Housing Price Prediction Using Machine Learning Algorithms in COVID-19 Times

Abstract

Machine learning algorithms are being used for multiple real-life applications and in research. As a consequence of digital technology, large structured and georeferenced datasets are now more widely available, facilitating the use of these algorithms to analyze and identify patterns, as well as to make predictions that help users in decision making. This research aims to identify the best machine learning algorithms to predict house prices, and to quantify the impact of the COVID-19 pandemic on house prices in a Spanish city. The methodology addresses the phases of data preparation, feature engineering, hyperparameter training and optimization, model evaluation and selection, and finally model interpretation. Ensemble learning algorithms based on boosting (Gradient Boosting Regressor, Extreme Gradient Boosting, and Light Gradient Boosting Machine) and bagging (random forest and extra-trees regressor) are used and compared with a linear regression model.
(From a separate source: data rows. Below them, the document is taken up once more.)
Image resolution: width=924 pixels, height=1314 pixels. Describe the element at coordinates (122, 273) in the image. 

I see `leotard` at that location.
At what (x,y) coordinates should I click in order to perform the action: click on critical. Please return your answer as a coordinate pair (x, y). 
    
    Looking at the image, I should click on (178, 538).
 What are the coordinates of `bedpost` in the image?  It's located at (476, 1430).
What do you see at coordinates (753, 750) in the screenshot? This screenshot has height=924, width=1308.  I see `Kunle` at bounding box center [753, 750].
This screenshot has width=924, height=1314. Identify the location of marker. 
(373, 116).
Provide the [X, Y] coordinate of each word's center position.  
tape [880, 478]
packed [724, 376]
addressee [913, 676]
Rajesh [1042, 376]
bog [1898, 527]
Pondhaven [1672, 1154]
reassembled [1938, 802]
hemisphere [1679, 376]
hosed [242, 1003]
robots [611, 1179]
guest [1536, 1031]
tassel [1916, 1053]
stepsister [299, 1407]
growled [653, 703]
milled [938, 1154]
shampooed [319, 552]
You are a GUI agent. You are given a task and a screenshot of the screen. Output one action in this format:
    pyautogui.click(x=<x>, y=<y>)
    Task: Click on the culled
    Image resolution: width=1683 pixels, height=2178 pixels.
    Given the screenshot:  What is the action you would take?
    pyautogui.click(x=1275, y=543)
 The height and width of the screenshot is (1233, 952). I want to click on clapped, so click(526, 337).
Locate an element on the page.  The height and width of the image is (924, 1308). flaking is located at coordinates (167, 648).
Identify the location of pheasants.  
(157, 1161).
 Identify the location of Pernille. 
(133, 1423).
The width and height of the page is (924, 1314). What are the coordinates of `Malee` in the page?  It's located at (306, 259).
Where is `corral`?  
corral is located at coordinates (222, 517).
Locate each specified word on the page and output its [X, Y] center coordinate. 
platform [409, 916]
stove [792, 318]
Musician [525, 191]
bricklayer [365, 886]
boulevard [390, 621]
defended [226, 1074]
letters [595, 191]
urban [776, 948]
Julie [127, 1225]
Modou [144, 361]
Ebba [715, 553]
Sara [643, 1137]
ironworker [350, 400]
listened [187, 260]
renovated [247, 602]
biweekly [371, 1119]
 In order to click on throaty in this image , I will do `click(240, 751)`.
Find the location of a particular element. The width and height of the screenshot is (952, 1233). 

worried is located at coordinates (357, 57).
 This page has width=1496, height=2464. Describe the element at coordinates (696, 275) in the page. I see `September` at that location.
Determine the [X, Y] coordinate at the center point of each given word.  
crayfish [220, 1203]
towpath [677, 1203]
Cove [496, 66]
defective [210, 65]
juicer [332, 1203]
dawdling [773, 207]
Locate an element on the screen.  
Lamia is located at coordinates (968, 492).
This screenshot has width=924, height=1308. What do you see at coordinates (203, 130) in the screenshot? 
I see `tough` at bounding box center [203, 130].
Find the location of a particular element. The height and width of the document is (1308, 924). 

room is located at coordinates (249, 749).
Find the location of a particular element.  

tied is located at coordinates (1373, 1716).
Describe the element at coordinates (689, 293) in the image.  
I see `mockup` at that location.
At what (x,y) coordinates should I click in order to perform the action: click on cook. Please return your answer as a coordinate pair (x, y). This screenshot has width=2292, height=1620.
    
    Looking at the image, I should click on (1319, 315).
A case study is developed with georeferenced microdata of the real estate market in Alicante (Spain), before and after the pandemic declaration derived from COVID-19, together with information from other complementary sources such as the cadastre, socio-demographic and economic indicators, and satellite images. The results show that machine learning algorithms perform better than traditional linear models because they are better adapted to the nonlinearities of complex data such as real estate market data. Algorithms based on bagging show overfitting problems (random forest and extra-trees regressor) and those based on boosting have better performance and lower overfitting. This research contributes to the literature on the Spanish real estate market by being one of the first studies to use machine learning and microdata to explore the incidence of the COVID-19 pandemic on house prices.